(Provided text):
***

Wind power in North Carolina is found along the coastal areas in the east and mountain regions in the western part of the state. The state has significant offshore wind resources. In 2015, small-scale wind turbine projects were found throughout the state. In 2016, North Carolina's first large scale wind project, and the first in the southeastern U.S., was completed near Elizabeth City.

In 2019, North Carolina had an installed wind capacity of 208 MW.

==NASA wind turbine==
In 1977, the Federal Energy Research and Development Administration and the Department of Energy announced that Howard Knob had been selected as the site for an experimental wind turbine, which was later built by General Electric in October 1978. The project was part of a surge in renewable energy research which began under then-President Jimmy Carter. The turbine, formally known as MOD-1, was managed by NASA and operated by Blue Ridge Electric Membership Corporation. It stood 131 ft tall and had two 97 ft long steel blades that rotated counterclockwise at 35 mi/h. It was designed to power 300 to 500 average-sized homes, given wind speeds of 25 mi/h.

==Permitting of Wind Energy Facilities==
The Permitting of Wind Energy Facilities law enacted in 2013 requires the state Department of Environment and Natural Resources to issue a permit before a wind energy operation can begin, providing a framework to assist wind developers in identifying suitable locations for wind energy facilities outlines and the steps that follow in the permitting process.

==Land-based==

===Wind for Schools===
Sponsored by the Department of Energy, the Wind for Schools program has installed small scale wind turbines for educational use at schools throughout state to encourages the incorporation of renewable energy education into the K-12 science curriculum. Appalachian State installed four turbines in 2011 at schools in the mountains including Alleghany High, Avery High, Watauga High, & North Wilkes Middle. Five turbines were installed on the coast at JP Knapp, Cape Hatteras Secondary School, First Flight High School, as well at the College of The Albemarle at Dare and at Edenton. Progress Energy Carolinas sponsored the 2-kilowatt wind turbine at Hot Springs Elementary School, another at Madison High School, and a third at the Madison County Cooperative Extension Office.

***

(Excerpted records):
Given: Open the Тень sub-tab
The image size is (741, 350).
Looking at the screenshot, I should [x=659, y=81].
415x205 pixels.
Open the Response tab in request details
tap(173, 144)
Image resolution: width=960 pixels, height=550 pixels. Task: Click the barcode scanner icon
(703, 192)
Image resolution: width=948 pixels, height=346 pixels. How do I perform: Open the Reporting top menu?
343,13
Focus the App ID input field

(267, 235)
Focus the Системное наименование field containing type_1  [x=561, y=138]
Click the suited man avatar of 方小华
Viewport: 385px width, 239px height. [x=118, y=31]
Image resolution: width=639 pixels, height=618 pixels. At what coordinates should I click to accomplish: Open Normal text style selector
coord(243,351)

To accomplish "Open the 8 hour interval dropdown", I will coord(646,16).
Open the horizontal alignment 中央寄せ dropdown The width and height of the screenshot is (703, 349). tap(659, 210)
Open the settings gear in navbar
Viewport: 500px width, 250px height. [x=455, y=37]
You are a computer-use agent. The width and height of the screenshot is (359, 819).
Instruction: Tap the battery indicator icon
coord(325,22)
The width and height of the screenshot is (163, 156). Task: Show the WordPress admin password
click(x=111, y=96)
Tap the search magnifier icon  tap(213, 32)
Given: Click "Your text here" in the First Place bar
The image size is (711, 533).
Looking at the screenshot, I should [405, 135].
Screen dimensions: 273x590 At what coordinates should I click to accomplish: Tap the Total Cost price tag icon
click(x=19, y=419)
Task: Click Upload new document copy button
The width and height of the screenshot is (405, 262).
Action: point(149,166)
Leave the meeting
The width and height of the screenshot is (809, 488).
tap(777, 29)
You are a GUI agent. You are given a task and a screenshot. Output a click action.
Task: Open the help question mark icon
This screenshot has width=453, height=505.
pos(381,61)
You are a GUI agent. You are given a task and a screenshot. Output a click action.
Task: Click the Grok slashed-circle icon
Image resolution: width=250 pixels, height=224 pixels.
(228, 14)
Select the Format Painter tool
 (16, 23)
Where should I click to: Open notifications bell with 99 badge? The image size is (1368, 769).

***

(Required work):
- A) According to the text on wind power in North Carolina, at which mountain schools did Appalachian State install turbines in 2011? List them.
- B) Extend the text on wind power in North Carolina, picking up after its final sentence.
None of the data matters here.

(Results):
- A)
- Alleghany High
- Avery High
- Watauga High
- North Wilkes Middle

- B)
===Amazon Wind Farm East===
The Desert Wind Wind Energy Project proposed by Atlantic Wind was completed in 2016. The project comprises 104 wind turbines (208 MW) within a 2,513-acre portion of a 24,242-acre review area located 7.5 miles west of Elizabeth City.

==Off-shore==
===Capacity===
In 2009, on behalf of the North Carolina General Assembly the University of North Carolina at Chapel Hill conducted a 9-month study to assess the feasibility of installing wind turbines in the sounds and off the coast of North Carolina. In June 2010, the National Renewable Energy Laboratory found that North Carolina had the largest resource potential of any state on the East Coast, with 297 GW of offshore wind capacity within 50 miles of the coast.

===Offshore Wind Energy Areas===
In 2014, the U.S. Bureau of Ocean Energy Management (BOEM) defined three offshore wind energy areas (WEA), totaling approximately 307590 acre, for potential commercial wind energy development. They are Kitty Hawk Wind Energy Areas (122405 acre), the Wilmington West Wind Energy Areas (51595 acre) and the Wilmington East Wind Energy Areas (133590 acre).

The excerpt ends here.